L'UMP cherche le bon moment pour supprimer les départements

Publié le 13 mai 2008 par Olive
Souvenons-nous, le 23 février, Jacques Attali rendait en fanfare un rapport où il envisageait, entre autres, la suppression des départements. Tollé à droite, cris et chuchotements ici et là, le Président trancha en saluant la qualité du rapport mais en écartant la mesure.
Début mai, tout semble avoir changé: Jean-François Copé, dont le groupe UMP au Parlement s'est approprié le rapport, remet le couvert à propos de la rationalisation des niveaux de collectivités locales.
Et pourtant, surprise, on n'observe pas de levée de boucliers, très peu de diatribes enflammées, tout juste quelques prurits à propos d'une question, somme toute éloignée et périphérique: la suppression des numéros de département sur les futures plaques d'immatriculation.
Que penser, alors que nous sommes un certain nombre à avoir exprimé des arguments, fondés intellectuellement ou scientifiquement, face à l'absurdité technocratique et l'erreur socio-économique que représenterait cette réforme? Il y a fort à parier que la réponse tienne dans une notion: la conjoncture.
D'abord, nous ne sommes plus en période électorale, mais dans une phase où la mise en place, sur agenda, de la politique de Nicolas Sarkozy est à nouveau la priorité.
Ensuite, il faut bien le dire, les départements et les cantons ne sont plus ces "chasses gardées" où la sociologie rurale assurait à certaines élites de droite, plutôt conservatrices, des majorités indétrônables.
En 2004, la gauche était majoritaire dans 51 départements, désormais elle en préside 58, ce qui représente 62,4% de la population française. La droite quant à elle, n'en préside plus que 39. La majorité parlementaire UMP est donc encore moins pieds et poings liés face aux élus départementaux de droite.
Et puis, au mois de février, les réactions très vives étaient surtout venues des parlementaires qui analysaient le rapport Attali comme une manipulation propre à "shunter" le Parlement. Corrélativement, à gauche, les socialistes, anesthésiés par leur victoire historique aux régionales de 2004 (20 régions sur 22 sont présidés par la gauche), avaient presque oublié l'autre élection (celle des cantonales), moins spectaculaire, mais beaucoup plus structurelle.
Claudie Lebreton, président de l'Association des départements de France, était bien seul pour protester, quelque peu gêné face à la puissance de ses collègues présidents socialistes de région. Aujourd'hui, les nouveaux exécutifs départementaux sont occupés à réorganiser leurs services, une forte réaction est donc peu probable de leur part.

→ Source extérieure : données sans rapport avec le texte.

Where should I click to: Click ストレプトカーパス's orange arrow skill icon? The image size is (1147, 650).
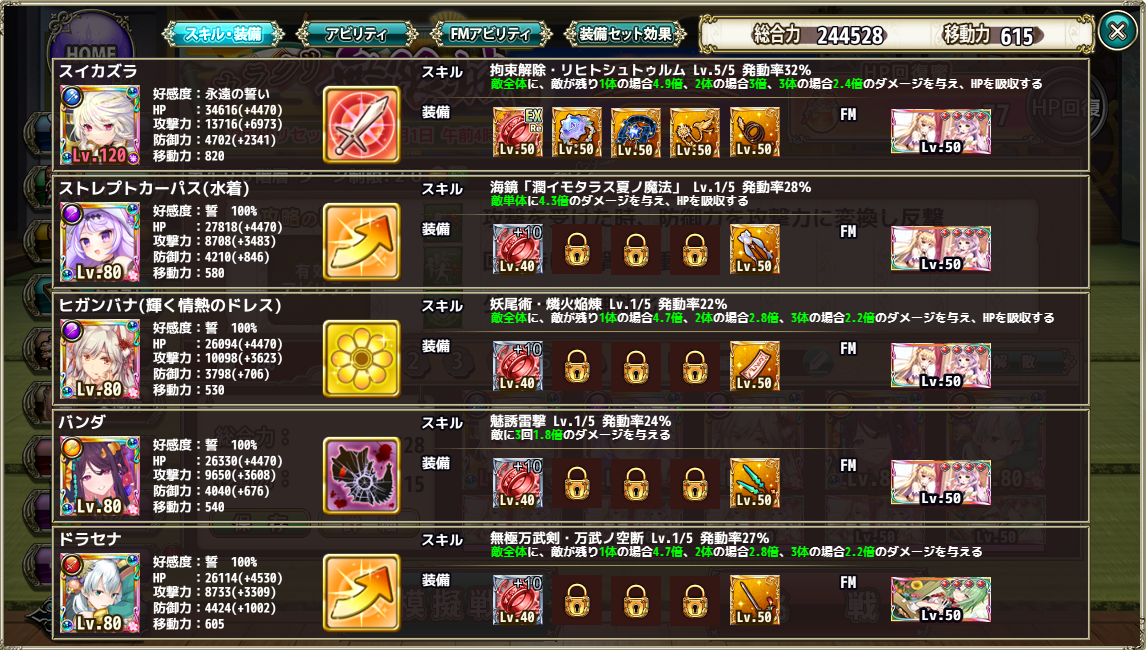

Enfin, il subsiste dans l'opinion publique, une forme larvée de populisme "anti-élus" qui verrait d'un bon oeil la suppression des conseils généraux, car peu de gens connaissent l'importance des compétences sociales qu'ils assurent.
Malheureusement donc, la conjoncture, la rencontre de certains événements dans le même point, pourrait permettre au gouvernement de réaliser ce qui paraissait impossible il y a deux mois et demi, et sans que l'opinion ne s'en soucie!